[Stored data entries]
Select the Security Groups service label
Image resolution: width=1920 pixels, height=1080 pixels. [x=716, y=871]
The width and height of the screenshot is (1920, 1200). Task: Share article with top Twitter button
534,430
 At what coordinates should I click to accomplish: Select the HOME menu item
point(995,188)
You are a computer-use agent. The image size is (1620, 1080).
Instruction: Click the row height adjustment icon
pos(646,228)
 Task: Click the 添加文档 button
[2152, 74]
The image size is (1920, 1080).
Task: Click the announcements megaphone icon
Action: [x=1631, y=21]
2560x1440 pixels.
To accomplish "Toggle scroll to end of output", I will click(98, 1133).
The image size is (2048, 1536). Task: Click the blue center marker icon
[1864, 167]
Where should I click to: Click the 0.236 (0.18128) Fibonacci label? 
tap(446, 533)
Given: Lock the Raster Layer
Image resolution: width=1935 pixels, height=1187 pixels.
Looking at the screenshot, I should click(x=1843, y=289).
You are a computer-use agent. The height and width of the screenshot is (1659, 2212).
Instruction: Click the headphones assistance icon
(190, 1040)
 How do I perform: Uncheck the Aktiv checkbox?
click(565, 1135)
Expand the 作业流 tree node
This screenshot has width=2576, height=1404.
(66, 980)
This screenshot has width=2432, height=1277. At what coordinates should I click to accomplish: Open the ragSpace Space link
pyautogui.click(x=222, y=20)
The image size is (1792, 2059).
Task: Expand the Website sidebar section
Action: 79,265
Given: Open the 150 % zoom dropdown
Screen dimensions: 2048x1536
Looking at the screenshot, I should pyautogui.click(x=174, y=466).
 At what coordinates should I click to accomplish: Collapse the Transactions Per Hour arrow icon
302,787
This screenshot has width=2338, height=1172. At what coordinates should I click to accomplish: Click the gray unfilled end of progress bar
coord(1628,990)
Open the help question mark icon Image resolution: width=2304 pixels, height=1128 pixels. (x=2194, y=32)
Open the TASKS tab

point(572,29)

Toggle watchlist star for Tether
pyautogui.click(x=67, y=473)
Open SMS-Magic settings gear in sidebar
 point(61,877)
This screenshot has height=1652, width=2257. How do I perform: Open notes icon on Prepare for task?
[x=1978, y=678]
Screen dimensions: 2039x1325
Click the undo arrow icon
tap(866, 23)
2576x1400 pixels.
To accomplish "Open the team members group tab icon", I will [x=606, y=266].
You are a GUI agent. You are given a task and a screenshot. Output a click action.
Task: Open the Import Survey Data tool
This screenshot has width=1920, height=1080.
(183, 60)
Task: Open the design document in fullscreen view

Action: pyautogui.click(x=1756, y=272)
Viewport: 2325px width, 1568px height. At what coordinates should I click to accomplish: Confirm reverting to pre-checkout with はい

*Work to be completed*. Give all the records above again, wording unchanged.

*The answer*.
Select the Security Groups service label
Image resolution: width=1920 pixels, height=1080 pixels. [x=716, y=871]
The width and height of the screenshot is (1920, 1200). Task: Share article with top Twitter button
534,430
 At what coordinates should I click to accomplish: Select the HOME menu item
point(995,188)
You are a computer-use agent. The image size is (1620, 1080).
Instruction: Click the row height adjustment icon
pos(646,228)
 Task: Click the 添加文档 button
[2152, 74]
The image size is (1920, 1080).
Task: Click the announcements megaphone icon
Action: [x=1631, y=21]
2560x1440 pixels.
To accomplish "Toggle scroll to end of output", I will click(98, 1133).
The image size is (2048, 1536). Task: Click the blue center marker icon
[1864, 167]
Where should I click to: Click the 0.236 (0.18128) Fibonacci label? 
tap(446, 533)
Given: Lock the Raster Layer
Image resolution: width=1935 pixels, height=1187 pixels.
Looking at the screenshot, I should click(x=1843, y=289).
You are a computer-use agent. The height and width of the screenshot is (1659, 2212).
Instruction: Click the headphones assistance icon
(190, 1040)
 How do I perform: Uncheck the Aktiv checkbox?
click(565, 1135)
Expand the 作业流 tree node
This screenshot has width=2576, height=1404.
(66, 980)
This screenshot has width=2432, height=1277. At what coordinates should I click to accomplish: Open the ragSpace Space link
pyautogui.click(x=222, y=20)
The image size is (1792, 2059).
Task: Expand the Website sidebar section
Action: 79,265
Given: Open the 150 % zoom dropdown
Screen dimensions: 2048x1536
Looking at the screenshot, I should pyautogui.click(x=174, y=466).
 At what coordinates should I click to accomplish: Collapse the Transactions Per Hour arrow icon
302,787
This screenshot has width=2338, height=1172. At what coordinates should I click to accomplish: Click the gray unfilled end of progress bar
coord(1628,990)
Open the help question mark icon Image resolution: width=2304 pixels, height=1128 pixels. (x=2194, y=32)
Open the TASKS tab

point(572,29)

Toggle watchlist star for Tether
pyautogui.click(x=67, y=473)
Open SMS-Magic settings gear in sidebar
 point(61,877)
This screenshot has height=1652, width=2257. How do I perform: Open notes icon on Prepare for task?
[x=1978, y=678]
Screen dimensions: 2039x1325
Click the undo arrow icon
tap(866, 23)
2576x1400 pixels.
To accomplish "Open the team members group tab icon", I will [x=606, y=266].
You are a GUI agent. You are given a task and a screenshot. Output a click action.
Task: Open the Import Survey Data tool
This screenshot has width=1920, height=1080.
(183, 60)
Task: Open the design document in fullscreen view

Action: pyautogui.click(x=1756, y=272)
Viewport: 2325px width, 1568px height. At what coordinates should I click to accomplish: Confirm reverting to pre-checkout with はい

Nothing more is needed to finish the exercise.